Custom Windsor lifestyle: ResolutionContextLifestyleManager

UPDATED 27/11/2011: New implementation here

For reasons that will become clear in a future post (or later in this one), I needed to implement a custom lifestyle for Microkernel/Windsor. The required behavior was to propagate an instance of a component through the whole resolution chain but no further.

Let me explain it a little better.

The default lifestyle used by the container when none is specified is Singleton. This means that the first time that a service is resolved, the instance created is cached, and every other time after that, this same instance is returned.

You can also specify a Transient lifestyle, which indicates that every time that a service is being resolved a new instance is created.
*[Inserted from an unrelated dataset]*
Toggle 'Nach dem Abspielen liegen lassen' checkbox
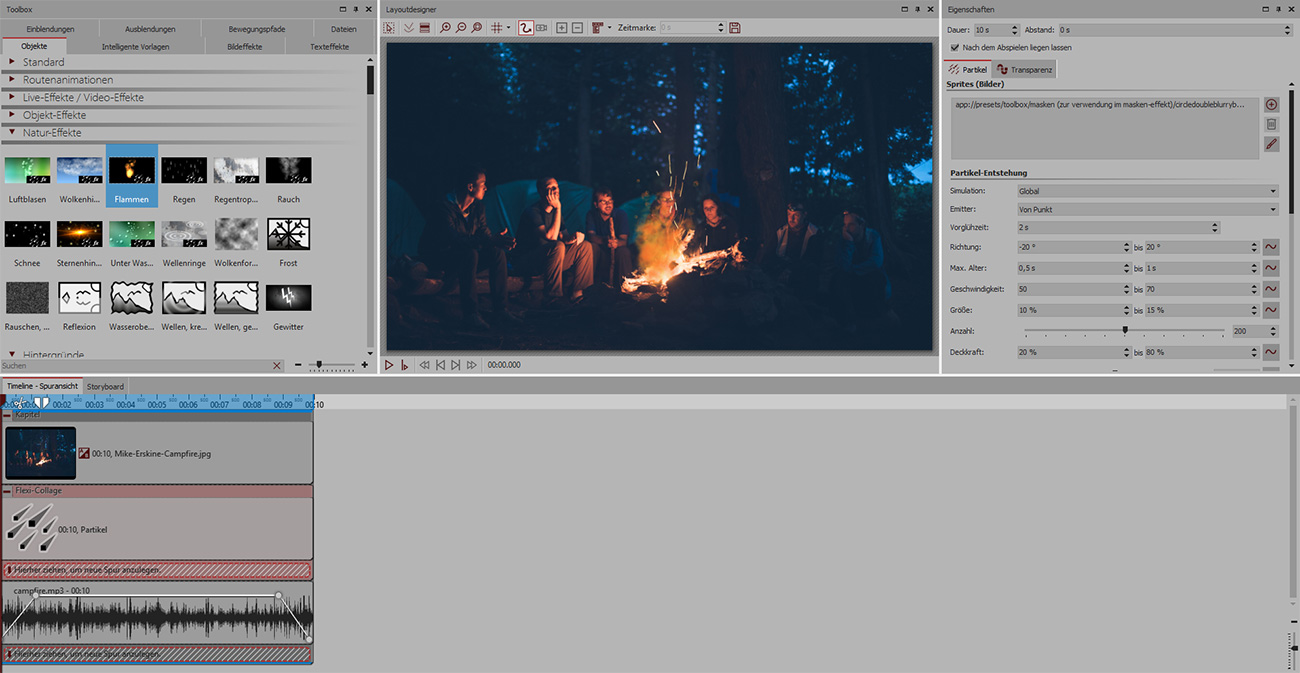The image size is (1300, 673). point(955,48)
What I was looking for here was some way to specify context boundaries in order that when the container is asked to provide a dependency for a given service within these boundaries, it will provides always the same instance, but when you are outside that context (or inside a different one) it will resolve a different (new) instance. This behavior is achieved by the ResolutionContextLifestyleManager, that although it is not perfect at all (it is not thread-safe for example), fulfills my current requirements very well.
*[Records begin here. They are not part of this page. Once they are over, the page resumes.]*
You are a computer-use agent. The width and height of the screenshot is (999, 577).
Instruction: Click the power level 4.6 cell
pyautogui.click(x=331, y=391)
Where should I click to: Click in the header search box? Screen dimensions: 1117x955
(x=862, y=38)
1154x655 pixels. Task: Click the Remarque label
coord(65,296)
The implementation is based in remembering the type of the handler that initiates the resolution chain along with the instance just created, then every time that an instance is asked for within the same resolution chain, the cached instance is returned. It also hooks to the Kernel.ComponentCreated event in order to determine when the cached instances must be released (the resolution starter component has been created). It has grow a little messy to enable support for generic services.

I've put together the custom lifestyle with some tests in a solution that you can download from here.

The motivation behind this idea was to enable the usage of simultaneous forms in a rich-client environment where each one maintains its own context (NHibernate session manager in my current scenario).